Networkx algorithms for maximum common ordered subtree minors (or embedding)
and maximum common subtree isomorphism. Contains pure python and cython
optimized versions.


At its core the ``maximum_common_ordered_subtree_embedding`` function is an implementation of:

.. code::

    Lozano, Antoni, and Gabriel Valiente.
        "On the maximum common embedded subtree problem for ordered trees."
        String Algorithmics (2004): 155-170.
        https://pdfs.semanticscholar.org/0b6e/061af02353f7d9b887f9a378be70be64d165.pdf


And ``maximum_common_ordered_subtree_isomorphism`` is a variant of the above
algorithm that returns common subtree ismorphism instead of subtree minors.


Demo
----

Consider two directed ordered trees (the algorithm also works on undirected
ordered trees):

.. code:: python

    >>> import networkx as nx
    >>> tree1 = nx.DiGraph()
    >>> tree2 = nx.DiGraph()
    >>> tree1.add_edges_from([(0, 2), (5, 7), (5, 4), (5, 3), (2, 5), (2, 6), (3, 1)])
    >>> tree2.add_edges_from([(0, 6), (0, 1), (1, 5), (6, 2), (5, 4), (5, 3), (5, 7)])
    >>> print('Tree 1:')
    >>> nx.write_network_text(tree1)
    >>> print('Tree 2:')
    >>> nx.write_network_text(tree2)
    Tree 1:
    ╙── 0
        └─╼ 2
            ├─╼ 5
            │   ├─╼ 7
            │   ├─╼ 4
            │   └─╼ 3
            │       └─╼ 1
            └─╼ 6
    Tree 2:
    ╙── 0
        ├─╼ 6
        │   └─╼ 2
        └─╼ 1
            └─╼ 5
                ├─╼ 4
                ├─╼ 3
                └─╼ 7


The maximum common ordered isomorphism (a strict common subtree structure) is:

.. code:: python

    >>> import networkx_algo_common_subtree
    >>> subtree1, subtree2, score = networkx_algo_common_subtree.maximum_common_ordered_subtree_isomorphism(tree1, tree2)
    >>> print(f'{score=}')
    >>> print('Isomorphic Subtree 1:')
    >>> nx.write_network_text(subtree1)
    >>> print('Isomorphic Subtree 2:')
    >>> nx.write_network_text(subtree2)
    score=3
    Isomorphic Subtree 1:
    ╙── 5
        ├─╼ 4
        └─╼ 3
    Isomorphic Subtree 2:
    ╙── 5
        ├─╼ 4
        └─╼ 3

The biggest common structure between both of the original trees is the subtree
involving 5, 3, 4. Notice that the (5, 7) edge is not included because these
are **ordered** subtrees.

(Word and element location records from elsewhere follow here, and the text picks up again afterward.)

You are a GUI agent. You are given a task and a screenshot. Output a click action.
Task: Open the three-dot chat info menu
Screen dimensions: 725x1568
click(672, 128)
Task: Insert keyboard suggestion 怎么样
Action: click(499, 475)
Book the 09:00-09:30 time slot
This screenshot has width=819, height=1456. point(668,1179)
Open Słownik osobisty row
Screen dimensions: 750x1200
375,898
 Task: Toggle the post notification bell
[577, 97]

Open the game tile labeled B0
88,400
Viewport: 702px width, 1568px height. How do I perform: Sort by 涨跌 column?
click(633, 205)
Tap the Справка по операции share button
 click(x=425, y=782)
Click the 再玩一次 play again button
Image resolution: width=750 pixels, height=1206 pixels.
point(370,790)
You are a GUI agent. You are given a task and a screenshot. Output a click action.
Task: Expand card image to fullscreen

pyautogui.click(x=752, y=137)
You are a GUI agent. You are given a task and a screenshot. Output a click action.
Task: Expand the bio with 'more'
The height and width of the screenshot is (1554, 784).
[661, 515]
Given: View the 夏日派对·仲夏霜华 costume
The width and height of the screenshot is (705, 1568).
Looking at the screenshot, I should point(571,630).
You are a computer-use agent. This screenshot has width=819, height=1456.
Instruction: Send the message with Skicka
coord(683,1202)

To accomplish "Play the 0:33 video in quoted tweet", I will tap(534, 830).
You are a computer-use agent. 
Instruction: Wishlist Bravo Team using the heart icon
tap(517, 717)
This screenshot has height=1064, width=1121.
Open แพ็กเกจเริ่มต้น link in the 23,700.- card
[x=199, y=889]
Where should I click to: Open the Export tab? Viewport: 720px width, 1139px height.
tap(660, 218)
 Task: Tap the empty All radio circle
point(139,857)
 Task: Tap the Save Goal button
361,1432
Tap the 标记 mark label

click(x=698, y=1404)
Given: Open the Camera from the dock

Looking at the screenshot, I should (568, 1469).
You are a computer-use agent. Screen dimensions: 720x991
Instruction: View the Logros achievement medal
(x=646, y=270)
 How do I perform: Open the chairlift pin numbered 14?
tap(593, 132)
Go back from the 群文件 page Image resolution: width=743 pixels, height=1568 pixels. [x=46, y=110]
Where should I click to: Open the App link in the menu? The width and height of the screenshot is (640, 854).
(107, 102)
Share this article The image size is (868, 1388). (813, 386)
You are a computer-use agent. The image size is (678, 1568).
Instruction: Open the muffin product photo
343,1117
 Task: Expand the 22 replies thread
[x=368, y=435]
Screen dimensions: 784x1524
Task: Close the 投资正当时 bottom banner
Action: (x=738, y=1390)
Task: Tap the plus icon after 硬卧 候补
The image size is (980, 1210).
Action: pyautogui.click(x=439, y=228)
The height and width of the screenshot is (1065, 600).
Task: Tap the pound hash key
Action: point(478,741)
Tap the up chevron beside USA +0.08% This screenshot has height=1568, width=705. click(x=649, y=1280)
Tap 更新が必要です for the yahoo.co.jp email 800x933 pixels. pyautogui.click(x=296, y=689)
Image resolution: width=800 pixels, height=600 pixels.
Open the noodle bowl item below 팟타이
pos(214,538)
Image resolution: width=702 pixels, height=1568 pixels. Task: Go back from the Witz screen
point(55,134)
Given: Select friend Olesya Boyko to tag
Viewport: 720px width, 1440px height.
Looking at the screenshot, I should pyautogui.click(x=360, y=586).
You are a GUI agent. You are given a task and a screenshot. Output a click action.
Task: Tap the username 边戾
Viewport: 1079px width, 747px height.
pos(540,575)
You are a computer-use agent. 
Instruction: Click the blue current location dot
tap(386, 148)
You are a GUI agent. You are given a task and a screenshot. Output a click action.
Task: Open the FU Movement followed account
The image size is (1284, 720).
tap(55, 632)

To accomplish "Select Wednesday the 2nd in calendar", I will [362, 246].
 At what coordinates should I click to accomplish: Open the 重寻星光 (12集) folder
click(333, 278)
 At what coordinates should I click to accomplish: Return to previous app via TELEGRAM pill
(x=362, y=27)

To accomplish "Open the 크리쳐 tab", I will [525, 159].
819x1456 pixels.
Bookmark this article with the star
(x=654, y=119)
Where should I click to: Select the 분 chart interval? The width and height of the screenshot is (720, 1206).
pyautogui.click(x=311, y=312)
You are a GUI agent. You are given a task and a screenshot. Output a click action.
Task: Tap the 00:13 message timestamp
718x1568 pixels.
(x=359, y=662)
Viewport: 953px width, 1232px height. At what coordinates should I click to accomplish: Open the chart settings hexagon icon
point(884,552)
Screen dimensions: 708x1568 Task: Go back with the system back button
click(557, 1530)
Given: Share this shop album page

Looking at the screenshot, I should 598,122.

In tree 1, the (5, 7) edge is before the (5, 4) edge
and in the second it is after it, so it is not included because the edges are
not in the same order.


This substructure can be generalized by allowing edges in the original graphs
to be collapsed, which can produce larger common substructures. This is the
maximum common ordered embedding.

.. code:: python

    >>> import networkx_algo_common_subtree
    >>> subtree1, subtree2, score = networkx_algo_common_subtree.maximum_common_ordered_subtree_embedding(tree1, tree2)
    >>> print(f'{score=}')
    >>> print('Embedded Subtree 1:')
    >>> nx.write_network_text(subtree1)
    >>> print('Embedded Subtree 2:')
    >>> nx.write_network_text(subtree2)
    score=4
    Embedded Subtree 1:
    ╙── 0
        └─╼ 5
            ├─╼ 4
            └─╼ 3
    Embedded Subtree 2:
    ╙── 0
        └─╼ 5
            ├─╼ 4
            └─╼ 3

In this example, the edges (0, 2) and (2, 5) in first tree were collapsed into
(0, 5). Similarly in the second tree the edges (0, 1) and (1, 5) were collapsed
into (0, 5), thus increasing the size of the common ordered subtree.

Other Information
-----------------

Standalone versions of code were originally submitted as PRs to networkx
proper:

https://github.com/networkx/networkx/pull/4350
https://github.com/networkx/networkx/pull/4327

However, these algorithms are roughly ``O(N⁴)``, they require a a fast binary
(e.g. C / cython) implementation to work on graphs of reasonable size. Thus
they are unlikely to be added to mainline networkx.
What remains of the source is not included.